Parole chiave: Nel blu tra il cielo e il mare (1), Susan Abulhawa (1), Gaza (2), In libreria (40)

Se con il romanzo Ogni mattina a Jenin (Feltrinelli 2011), la scrittrice americana palestinese Susan Abulhawa raccontava la Nakba attraverso una saga familiare ambientata in Cisgiordania, con Nel blu tra il cielo e il mare l’ambientazione si sposta a Gaza ma il fondale del racconto non muta: la vita degli Arabi prima della creazione dello Stato di Israele e la loro vita dopo, narrata sempre attraverso le vicissitudini di tre generazioni di una famiglia palestinese.
Come è noto, il 1948 segna uno spartiacque storico e una ferita ancora aperta: da un lato la creazione dello Stato di Israele che gli israeliani celebrano ogni 14 maggio e dall’altro la Nakba (la Catastrofe) ovvero il grande esodo degli Arabi che abitavano quella terra, che i Palestinesi commemorano il 15 maggio di ogni anno.
Il romanzo si divide in sette capitoli, caratterizzati ciascuno da brevi quadri che restituiscono la vita a Gaza prima del ‘48 fino al 2011 anno che ha visto la scarcerazione di diversi prigionieri palestinesi in cambio del giovane soldato israeliano rapito nel 2006 da Hamas. Il romanzo si apre nella terra di Beit Daras, dove la capostipite di questa saga Nonna Nazmiyeh viene presentata dal narratore (il pronipote Khaled) come “la ragazza più bella di Beit Daras”: un villaggio arabo conquistato da Israele nella guerra del ‘48, che si trova appena a Nord della Striscia di Gaza, un tempo non “spopolato” ma dove generazioni di arabi avevano invece vissuto. Proprio in quel villaggio ha inizio il trauma della famiglia di Umm Mamduh: la figlia maggiore Nazmiyeh viene violentata dai soldati ebrei e l’altra figlia Mariam uccisa. Ciò nonostante Nazmiyeh decide di rimanere in Palestina sebbene debba vivere in uno dei tanti campi profughi che vengono creati e gestiti dall’Unrwa. Il fratello Mamduh, al contrario, se ne va con la moglie prima al Cairo, poi in Kuwait e infine in America dove il figlio Mhammad, che non vuole più saperne della sua identità palestinese, sposa una ispanoamericana da cui nasce la piccola Nur, che un giorno deciderà di “fare ritorno” in Palestina, a Gaza.
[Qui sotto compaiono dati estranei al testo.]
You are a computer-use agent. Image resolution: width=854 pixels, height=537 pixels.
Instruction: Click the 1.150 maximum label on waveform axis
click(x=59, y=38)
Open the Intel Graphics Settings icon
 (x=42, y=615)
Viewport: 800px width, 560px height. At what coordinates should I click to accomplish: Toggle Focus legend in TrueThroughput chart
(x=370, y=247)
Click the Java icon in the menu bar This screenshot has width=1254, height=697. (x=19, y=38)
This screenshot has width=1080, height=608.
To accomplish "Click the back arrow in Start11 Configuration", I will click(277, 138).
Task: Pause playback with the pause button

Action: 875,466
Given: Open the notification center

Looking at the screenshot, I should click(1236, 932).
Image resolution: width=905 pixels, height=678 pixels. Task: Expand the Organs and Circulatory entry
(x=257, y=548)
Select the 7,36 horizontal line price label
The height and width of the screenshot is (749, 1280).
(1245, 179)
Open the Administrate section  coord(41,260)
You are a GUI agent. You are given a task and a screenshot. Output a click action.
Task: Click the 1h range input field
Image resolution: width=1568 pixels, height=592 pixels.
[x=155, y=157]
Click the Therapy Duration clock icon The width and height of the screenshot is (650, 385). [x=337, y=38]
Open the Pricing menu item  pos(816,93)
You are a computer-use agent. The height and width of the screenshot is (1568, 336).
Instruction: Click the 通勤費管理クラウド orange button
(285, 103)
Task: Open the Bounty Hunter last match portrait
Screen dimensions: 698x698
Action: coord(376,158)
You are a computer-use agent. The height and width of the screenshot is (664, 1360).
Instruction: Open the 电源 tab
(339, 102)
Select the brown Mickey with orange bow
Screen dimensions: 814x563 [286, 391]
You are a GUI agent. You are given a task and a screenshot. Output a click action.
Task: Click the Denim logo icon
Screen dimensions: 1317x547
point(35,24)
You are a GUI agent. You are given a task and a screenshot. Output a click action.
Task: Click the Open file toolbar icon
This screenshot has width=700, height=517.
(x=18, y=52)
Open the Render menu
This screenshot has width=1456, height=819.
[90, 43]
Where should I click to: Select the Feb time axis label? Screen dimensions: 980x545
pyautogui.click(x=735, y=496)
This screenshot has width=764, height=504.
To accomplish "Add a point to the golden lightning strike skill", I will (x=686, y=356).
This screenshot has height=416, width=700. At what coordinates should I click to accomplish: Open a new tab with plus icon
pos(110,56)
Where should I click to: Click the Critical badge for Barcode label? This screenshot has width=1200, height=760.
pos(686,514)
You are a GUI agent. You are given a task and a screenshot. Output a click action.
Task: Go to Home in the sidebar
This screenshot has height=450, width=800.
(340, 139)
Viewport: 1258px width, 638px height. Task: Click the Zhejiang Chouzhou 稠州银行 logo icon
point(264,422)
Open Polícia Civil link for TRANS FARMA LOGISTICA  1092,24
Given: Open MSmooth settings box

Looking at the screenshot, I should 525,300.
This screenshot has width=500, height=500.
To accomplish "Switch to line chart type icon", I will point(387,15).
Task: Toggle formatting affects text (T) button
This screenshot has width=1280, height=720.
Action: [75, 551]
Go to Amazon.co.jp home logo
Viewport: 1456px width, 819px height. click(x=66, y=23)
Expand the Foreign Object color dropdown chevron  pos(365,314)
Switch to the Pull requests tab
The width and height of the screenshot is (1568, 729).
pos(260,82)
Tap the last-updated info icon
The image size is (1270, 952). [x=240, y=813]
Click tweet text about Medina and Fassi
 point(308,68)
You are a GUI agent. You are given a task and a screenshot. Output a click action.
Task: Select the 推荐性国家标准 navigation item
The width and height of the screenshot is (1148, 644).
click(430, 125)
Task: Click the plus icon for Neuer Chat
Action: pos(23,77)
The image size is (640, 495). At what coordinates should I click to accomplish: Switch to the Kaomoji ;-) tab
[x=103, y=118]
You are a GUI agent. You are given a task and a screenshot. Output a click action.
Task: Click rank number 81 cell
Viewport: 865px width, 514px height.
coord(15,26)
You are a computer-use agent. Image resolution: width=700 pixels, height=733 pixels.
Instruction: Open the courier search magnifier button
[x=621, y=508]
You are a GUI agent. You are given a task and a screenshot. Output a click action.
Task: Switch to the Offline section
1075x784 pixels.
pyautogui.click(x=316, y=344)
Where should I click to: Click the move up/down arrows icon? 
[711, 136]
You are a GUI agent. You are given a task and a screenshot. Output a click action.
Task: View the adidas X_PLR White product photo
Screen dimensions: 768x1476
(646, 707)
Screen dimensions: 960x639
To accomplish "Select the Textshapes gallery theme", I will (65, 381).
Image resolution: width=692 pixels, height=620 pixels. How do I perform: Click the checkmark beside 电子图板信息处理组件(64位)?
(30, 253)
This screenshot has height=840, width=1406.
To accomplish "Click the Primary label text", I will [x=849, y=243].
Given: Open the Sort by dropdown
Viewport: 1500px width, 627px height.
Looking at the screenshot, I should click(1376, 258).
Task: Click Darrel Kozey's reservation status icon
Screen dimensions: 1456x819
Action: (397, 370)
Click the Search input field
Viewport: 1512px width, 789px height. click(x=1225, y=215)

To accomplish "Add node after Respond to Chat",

Vieni da me / Sarò nel blu / Tra il cielo e il mare, versi di un canto arabo da cui è tratto il titolo del libro che fa da sottofondo all’intera vicenda. Lo intona Mariam mentre sua sorella maggiore Nazmiyeh le dice che devonoandarsene per sfuggire all’esercito israeliano giunto a Beit Daras per conquistare la terra; lo intona la giovane madre Nazmiyeh in riva al mare in attesa dei suoi numerosi figli che sono andati a pescare con il marito Atiyeh; lo sente la sua pro-nipote Nur quando si reca alla casa di Jamal, il dottore sposato di cui si è perdutamente innamorata, che è emigrato in Canada con la moglie per mettere fine allo scandalo suscitato dall’amicizia con lei, la giovane psicologa venuta dall’America; lo intona l’ormai anziana Nazmiyeh sulla spiaggia per festeggiare il ritorno a casa del figlio maggiore Mazen (l’inconsapevole figlio dello stupro) che, divenuto un combattente palestinese, viene scarcerato a seguito allo scambio di prigionieri tra Israele e Hamas.
Un canto che ci restituisce il suono del mare, “tra il cielo e il mare / Dove il tempo si ferma / E noi siamo l’Eternità / Che scorre come un fiume”. Come la voce narrante di Khaled, il giovane pronipote di Nazmiyeh che soffre di epilessia e che un giorno, a seguito del bombardamento israeliano nella scuola dell’Onu, si troverà sospeso tra la vita e la morte, in una sorta di coma che gli consente di sentire ciò che accade intorno a lui ma senza poter comunicare se non con lo sbattere delle palpebre.
Attraverso la voce di Khaled, Susan Abulhawa canta la grande storia di un popolo ma soprattutto le vicende quotidiane, perché a Gaza, ci ricorda Abulhawa, si può morire anche di cancro e non solo di bombe.